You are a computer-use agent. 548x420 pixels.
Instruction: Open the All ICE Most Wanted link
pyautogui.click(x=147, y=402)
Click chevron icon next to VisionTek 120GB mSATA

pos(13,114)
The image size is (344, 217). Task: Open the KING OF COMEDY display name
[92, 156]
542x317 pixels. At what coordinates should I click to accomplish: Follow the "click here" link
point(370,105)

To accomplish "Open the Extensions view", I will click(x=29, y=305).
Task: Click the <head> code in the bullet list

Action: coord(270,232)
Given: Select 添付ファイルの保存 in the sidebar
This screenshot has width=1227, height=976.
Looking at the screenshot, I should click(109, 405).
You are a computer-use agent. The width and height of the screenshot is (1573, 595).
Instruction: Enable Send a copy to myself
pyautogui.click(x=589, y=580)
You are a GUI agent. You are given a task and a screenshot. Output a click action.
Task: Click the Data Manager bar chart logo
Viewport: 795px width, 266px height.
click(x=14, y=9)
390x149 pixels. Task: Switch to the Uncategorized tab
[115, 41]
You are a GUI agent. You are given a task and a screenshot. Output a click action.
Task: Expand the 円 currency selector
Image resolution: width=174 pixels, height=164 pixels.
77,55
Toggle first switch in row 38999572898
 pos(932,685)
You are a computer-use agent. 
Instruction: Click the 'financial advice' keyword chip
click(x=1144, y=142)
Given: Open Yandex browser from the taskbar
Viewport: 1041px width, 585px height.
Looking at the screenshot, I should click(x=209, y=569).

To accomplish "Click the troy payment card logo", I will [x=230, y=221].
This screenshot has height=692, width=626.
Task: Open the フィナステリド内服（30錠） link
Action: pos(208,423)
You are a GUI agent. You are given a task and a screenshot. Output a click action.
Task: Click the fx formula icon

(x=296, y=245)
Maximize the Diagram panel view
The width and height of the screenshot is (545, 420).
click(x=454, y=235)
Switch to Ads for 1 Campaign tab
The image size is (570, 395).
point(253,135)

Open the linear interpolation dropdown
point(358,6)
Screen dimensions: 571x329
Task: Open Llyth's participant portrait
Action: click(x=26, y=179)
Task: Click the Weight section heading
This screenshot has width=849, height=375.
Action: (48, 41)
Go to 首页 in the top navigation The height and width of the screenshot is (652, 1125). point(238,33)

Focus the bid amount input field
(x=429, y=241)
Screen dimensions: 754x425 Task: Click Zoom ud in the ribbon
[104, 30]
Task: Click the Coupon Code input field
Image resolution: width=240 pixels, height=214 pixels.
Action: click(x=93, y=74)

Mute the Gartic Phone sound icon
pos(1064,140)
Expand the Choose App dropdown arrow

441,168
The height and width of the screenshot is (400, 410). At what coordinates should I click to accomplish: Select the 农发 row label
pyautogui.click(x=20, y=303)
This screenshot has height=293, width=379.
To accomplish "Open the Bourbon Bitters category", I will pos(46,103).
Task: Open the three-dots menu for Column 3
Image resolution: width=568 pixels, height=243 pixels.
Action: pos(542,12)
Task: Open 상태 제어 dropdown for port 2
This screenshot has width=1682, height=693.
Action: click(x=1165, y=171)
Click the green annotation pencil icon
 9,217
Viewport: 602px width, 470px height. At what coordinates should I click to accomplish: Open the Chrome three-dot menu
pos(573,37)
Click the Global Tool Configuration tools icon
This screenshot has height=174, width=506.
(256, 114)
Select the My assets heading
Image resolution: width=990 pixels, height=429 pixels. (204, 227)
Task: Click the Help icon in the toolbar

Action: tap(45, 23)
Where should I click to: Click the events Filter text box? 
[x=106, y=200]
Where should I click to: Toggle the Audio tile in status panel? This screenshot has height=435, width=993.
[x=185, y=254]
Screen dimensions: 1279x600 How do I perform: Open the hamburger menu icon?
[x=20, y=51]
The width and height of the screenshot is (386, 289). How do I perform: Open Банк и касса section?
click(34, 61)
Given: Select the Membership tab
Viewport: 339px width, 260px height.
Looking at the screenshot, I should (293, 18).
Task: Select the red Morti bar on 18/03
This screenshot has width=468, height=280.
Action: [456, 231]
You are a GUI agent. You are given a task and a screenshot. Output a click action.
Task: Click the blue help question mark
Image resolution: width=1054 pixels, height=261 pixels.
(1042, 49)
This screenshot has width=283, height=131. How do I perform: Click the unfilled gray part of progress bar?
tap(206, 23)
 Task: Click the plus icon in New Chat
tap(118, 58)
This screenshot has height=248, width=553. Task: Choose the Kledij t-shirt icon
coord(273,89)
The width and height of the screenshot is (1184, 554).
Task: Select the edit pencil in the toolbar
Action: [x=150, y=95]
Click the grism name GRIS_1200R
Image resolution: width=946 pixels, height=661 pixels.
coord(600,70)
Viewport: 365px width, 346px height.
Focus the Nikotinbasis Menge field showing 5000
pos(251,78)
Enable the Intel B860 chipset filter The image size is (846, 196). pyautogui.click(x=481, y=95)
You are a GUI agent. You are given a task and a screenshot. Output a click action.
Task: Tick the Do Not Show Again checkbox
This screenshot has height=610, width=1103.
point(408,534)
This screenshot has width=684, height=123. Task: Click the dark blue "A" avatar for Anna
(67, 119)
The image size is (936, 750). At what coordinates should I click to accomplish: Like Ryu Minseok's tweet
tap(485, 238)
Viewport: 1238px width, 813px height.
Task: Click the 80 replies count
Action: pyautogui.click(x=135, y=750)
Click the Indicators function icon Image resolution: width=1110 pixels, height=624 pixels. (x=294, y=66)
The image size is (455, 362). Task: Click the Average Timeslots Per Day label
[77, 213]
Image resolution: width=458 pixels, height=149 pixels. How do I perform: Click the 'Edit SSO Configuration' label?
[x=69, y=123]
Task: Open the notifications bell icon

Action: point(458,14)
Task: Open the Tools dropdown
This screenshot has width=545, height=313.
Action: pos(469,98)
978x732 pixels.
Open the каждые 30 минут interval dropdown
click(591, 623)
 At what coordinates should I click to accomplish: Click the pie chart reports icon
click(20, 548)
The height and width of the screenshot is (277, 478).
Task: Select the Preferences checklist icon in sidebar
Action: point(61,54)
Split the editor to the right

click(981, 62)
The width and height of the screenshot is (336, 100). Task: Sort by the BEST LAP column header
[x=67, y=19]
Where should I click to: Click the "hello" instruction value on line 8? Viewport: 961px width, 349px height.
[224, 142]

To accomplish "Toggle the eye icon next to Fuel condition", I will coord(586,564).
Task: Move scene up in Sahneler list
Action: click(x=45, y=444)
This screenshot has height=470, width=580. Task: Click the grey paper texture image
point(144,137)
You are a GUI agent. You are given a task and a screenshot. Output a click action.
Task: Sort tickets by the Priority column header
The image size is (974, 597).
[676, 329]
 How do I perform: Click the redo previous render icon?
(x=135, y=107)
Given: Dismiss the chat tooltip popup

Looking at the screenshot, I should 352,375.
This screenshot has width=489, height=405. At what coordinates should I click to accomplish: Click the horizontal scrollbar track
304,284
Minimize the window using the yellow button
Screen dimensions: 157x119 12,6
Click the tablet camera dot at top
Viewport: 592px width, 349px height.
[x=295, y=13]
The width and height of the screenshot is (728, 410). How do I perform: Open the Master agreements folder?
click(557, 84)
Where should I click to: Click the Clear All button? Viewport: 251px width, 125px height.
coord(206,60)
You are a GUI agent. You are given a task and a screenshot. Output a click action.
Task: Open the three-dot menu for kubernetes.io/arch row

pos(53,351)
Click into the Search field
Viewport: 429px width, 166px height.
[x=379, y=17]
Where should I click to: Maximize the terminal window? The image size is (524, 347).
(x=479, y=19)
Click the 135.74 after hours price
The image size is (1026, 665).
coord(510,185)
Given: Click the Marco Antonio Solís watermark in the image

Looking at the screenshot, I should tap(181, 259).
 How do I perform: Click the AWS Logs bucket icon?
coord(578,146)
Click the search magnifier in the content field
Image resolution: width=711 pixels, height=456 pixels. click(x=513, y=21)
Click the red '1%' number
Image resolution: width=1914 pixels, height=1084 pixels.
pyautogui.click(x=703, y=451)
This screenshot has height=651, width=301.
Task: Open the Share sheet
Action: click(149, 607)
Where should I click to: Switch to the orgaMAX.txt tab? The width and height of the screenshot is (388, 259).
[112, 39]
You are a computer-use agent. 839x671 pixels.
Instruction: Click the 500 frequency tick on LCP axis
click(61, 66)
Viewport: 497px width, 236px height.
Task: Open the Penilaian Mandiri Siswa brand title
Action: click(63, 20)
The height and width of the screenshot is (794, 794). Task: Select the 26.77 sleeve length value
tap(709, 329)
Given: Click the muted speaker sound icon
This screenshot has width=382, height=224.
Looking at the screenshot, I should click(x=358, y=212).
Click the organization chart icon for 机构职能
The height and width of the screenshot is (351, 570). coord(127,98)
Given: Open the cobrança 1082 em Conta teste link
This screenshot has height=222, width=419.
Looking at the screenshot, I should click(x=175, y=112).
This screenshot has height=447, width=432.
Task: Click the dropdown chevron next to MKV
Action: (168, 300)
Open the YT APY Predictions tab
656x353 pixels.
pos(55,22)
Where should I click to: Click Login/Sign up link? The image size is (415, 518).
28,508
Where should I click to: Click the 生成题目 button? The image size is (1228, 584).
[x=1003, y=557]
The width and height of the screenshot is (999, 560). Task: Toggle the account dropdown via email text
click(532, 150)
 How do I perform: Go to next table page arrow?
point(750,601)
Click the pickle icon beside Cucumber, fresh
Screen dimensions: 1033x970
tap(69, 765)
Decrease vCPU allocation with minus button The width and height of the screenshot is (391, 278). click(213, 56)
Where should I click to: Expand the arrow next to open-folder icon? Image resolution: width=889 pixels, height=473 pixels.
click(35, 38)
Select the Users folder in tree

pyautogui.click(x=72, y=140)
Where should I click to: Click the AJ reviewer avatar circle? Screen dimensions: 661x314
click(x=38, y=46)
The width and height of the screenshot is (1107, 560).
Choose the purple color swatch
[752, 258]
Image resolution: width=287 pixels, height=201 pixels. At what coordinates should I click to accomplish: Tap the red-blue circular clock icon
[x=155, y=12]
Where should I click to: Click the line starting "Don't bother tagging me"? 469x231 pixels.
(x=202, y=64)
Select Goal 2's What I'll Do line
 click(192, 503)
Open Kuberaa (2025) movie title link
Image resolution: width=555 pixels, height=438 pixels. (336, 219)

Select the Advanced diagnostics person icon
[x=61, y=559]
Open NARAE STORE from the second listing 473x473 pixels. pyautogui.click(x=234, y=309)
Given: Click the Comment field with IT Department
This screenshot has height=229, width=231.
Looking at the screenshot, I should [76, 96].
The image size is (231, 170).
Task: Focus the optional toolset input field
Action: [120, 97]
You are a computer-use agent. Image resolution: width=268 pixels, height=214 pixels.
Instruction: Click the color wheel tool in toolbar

------------------------------------------------

Work instructions -> Reproduce each line of the records in which the word "with" appears.

Written reply ->
Decrease vCPU allocation with minus button The width and height of the screenshot is (391, 278). click(213, 56)
Given: Click the Comment field with IT Department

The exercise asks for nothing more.